Start of EXTRACTED ENTRIES

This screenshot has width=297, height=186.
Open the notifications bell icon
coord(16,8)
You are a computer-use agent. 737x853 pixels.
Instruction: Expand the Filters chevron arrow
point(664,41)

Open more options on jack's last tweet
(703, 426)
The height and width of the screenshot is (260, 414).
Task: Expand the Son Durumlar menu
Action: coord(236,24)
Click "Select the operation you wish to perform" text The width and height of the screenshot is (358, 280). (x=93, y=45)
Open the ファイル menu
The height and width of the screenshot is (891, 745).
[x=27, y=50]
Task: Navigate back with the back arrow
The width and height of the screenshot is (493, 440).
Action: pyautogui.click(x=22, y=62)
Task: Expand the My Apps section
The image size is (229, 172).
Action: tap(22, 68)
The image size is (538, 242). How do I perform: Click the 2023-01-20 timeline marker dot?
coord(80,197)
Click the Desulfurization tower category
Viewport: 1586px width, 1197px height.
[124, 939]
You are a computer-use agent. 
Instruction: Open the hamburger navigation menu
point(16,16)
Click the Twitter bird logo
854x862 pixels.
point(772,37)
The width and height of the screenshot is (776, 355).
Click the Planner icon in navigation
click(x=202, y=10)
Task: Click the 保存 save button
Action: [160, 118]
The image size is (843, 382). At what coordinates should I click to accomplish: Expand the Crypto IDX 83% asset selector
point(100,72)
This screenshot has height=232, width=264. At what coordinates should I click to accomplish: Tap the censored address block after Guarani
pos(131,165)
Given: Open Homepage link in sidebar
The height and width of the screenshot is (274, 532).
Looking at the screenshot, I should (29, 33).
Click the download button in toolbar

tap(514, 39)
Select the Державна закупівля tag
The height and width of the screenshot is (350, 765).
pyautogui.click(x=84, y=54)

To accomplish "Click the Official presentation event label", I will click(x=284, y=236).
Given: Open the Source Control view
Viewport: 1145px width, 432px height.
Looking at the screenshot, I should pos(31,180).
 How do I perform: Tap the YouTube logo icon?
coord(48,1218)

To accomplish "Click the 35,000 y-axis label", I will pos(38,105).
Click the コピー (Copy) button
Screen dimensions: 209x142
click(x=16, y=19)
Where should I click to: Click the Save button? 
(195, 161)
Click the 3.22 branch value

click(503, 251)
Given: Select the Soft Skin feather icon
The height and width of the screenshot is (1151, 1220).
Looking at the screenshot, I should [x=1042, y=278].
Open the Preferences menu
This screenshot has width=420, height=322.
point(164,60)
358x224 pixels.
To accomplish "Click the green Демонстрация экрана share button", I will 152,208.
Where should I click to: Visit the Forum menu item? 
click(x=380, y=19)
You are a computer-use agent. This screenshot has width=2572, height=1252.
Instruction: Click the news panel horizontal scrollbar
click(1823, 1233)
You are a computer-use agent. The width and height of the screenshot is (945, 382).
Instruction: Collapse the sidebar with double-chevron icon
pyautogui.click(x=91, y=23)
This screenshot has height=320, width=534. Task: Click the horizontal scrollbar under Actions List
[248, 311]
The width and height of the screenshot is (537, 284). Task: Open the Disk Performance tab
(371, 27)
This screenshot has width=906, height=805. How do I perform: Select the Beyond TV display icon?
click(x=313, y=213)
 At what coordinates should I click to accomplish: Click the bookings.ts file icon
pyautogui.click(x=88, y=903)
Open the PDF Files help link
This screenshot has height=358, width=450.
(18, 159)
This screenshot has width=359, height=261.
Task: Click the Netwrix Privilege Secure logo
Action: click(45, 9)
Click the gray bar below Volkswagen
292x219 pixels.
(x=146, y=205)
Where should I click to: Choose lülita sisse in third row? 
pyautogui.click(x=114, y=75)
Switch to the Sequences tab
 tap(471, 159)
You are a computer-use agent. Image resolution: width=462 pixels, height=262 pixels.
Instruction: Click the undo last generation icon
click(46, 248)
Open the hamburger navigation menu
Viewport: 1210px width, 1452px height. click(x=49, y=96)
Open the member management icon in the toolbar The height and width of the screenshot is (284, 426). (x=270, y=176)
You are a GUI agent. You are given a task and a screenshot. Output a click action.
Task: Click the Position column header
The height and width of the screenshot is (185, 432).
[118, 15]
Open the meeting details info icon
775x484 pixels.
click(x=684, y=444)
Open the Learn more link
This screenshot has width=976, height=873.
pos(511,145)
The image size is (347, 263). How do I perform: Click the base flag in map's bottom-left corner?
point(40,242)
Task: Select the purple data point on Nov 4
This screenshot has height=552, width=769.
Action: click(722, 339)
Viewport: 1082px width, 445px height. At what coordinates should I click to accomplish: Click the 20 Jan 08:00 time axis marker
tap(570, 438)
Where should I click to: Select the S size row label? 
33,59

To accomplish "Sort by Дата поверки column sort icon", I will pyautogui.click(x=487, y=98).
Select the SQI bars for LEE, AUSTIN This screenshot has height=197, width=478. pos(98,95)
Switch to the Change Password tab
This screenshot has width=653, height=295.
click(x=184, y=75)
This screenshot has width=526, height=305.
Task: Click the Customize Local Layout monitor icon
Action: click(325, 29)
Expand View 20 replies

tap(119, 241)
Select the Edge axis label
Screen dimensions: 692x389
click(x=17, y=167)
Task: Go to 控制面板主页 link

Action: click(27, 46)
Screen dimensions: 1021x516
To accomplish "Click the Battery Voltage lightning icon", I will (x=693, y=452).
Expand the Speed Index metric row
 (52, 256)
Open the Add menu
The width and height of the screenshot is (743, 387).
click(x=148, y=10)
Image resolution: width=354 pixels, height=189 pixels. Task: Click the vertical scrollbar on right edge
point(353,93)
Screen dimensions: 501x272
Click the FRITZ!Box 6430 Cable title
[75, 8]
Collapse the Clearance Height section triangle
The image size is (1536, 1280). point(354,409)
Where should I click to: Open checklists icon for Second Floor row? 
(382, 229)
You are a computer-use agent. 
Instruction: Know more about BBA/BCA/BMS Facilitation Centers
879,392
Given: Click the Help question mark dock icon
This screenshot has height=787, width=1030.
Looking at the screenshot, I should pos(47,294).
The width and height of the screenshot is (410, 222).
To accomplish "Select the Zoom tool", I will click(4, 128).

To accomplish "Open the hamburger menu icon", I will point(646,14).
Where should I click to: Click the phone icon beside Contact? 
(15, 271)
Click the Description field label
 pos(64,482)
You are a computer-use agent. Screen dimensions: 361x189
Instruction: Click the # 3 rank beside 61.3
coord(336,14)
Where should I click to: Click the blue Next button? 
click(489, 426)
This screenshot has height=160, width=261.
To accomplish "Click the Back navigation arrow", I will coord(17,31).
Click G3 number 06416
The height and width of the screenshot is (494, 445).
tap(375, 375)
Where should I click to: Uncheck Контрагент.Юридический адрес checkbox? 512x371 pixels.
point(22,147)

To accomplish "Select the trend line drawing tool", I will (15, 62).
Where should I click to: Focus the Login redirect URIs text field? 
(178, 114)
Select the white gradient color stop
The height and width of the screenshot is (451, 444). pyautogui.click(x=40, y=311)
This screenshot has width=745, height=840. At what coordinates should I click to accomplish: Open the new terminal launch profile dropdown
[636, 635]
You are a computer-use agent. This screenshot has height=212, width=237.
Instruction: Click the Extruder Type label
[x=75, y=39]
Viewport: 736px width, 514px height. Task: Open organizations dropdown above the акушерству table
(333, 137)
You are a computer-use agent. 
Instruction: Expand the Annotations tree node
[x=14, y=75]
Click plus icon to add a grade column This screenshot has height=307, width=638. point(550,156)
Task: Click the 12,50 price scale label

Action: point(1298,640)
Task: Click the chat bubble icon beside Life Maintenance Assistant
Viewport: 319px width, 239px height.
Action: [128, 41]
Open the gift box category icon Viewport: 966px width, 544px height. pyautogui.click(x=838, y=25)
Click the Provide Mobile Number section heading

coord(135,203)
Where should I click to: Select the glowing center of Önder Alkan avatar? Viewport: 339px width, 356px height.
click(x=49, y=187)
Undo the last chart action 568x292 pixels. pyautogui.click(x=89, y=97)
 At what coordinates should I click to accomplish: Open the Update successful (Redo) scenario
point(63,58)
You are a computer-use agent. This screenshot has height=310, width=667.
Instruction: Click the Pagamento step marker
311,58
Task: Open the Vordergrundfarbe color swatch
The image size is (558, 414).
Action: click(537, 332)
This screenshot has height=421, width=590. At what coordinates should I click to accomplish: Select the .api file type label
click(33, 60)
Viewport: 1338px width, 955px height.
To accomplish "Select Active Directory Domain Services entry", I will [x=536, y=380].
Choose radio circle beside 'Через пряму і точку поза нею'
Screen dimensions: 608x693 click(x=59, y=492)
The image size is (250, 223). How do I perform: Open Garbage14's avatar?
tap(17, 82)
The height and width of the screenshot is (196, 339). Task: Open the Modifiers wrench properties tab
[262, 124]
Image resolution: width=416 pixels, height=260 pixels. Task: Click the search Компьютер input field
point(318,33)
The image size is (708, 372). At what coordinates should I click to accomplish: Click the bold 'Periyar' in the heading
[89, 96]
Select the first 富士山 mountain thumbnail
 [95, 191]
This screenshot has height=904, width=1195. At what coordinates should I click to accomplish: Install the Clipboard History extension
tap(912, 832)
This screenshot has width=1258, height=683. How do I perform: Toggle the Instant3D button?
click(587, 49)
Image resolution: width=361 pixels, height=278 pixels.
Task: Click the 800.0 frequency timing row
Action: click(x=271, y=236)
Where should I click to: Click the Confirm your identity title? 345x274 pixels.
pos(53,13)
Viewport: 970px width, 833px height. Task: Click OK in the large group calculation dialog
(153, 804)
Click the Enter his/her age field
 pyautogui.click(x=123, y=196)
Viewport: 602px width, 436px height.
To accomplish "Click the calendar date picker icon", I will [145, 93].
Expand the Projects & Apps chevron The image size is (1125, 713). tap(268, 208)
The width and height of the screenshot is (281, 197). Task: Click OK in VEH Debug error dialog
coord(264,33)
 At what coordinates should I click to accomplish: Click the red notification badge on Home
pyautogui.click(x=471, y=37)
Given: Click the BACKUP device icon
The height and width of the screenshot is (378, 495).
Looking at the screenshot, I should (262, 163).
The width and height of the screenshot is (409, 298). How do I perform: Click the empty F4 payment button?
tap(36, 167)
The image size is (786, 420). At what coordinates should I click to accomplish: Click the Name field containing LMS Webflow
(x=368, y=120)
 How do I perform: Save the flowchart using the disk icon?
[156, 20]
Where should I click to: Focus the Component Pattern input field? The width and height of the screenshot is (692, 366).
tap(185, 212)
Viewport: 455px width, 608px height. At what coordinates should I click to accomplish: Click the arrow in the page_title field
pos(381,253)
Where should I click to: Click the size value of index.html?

End of EXTRACTED ENTRIES

◆ **EXERCISE DETAILS**
Every line above from the line with "Instruction: Open the" to the line with "You are a computer-use agent. The", inclusive, must be returned exactly; no other line belongs in the reply.

◆ **EXPECTED ANSWER**
Instruction: Open the hamburger navigation menu
point(16,16)
Click the Twitter bird logo
854x862 pixels.
point(772,37)
The width and height of the screenshot is (776, 355).
Click the Planner icon in navigation
click(x=202, y=10)
Task: Click the 保存 save button
Action: [160, 118]
The image size is (843, 382). At what coordinates should I click to accomplish: Expand the Crypto IDX 83% asset selector
point(100,72)
This screenshot has height=232, width=264. At what coordinates should I click to accomplish: Tap the censored address block after Guarani
pos(131,165)
Given: Open Homepage link in sidebar
The height and width of the screenshot is (274, 532).
Looking at the screenshot, I should (29, 33).
Click the download button in toolbar

tap(514, 39)
Select the Державна закупівля tag
The height and width of the screenshot is (350, 765).
pyautogui.click(x=84, y=54)

To accomplish "Click the Official presentation event label", I will click(x=284, y=236).
Given: Open the Source Control view
Viewport: 1145px width, 432px height.
Looking at the screenshot, I should pos(31,180).
 How do I perform: Tap the YouTube logo icon?
coord(48,1218)

To accomplish "Click the 35,000 y-axis label", I will pos(38,105).
Click the コピー (Copy) button
Screen dimensions: 209x142
click(x=16, y=19)
Where should I click to: Click the Save button? 
(195, 161)
Click the 3.22 branch value

click(503, 251)
Given: Select the Soft Skin feather icon
The height and width of the screenshot is (1151, 1220).
Looking at the screenshot, I should [x=1042, y=278].
Open the Preferences menu
This screenshot has width=420, height=322.
point(164,60)
358x224 pixels.
To accomplish "Click the green Демонстрация экрана share button", I will 152,208.
Where should I click to: Visit the Forum menu item? 
click(x=380, y=19)
You are a computer-use agent. This screenshot has width=2572, height=1252.
Instruction: Click the news panel horizontal scrollbar
click(1823, 1233)
You are a computer-use agent. The width and height of the screenshot is (945, 382).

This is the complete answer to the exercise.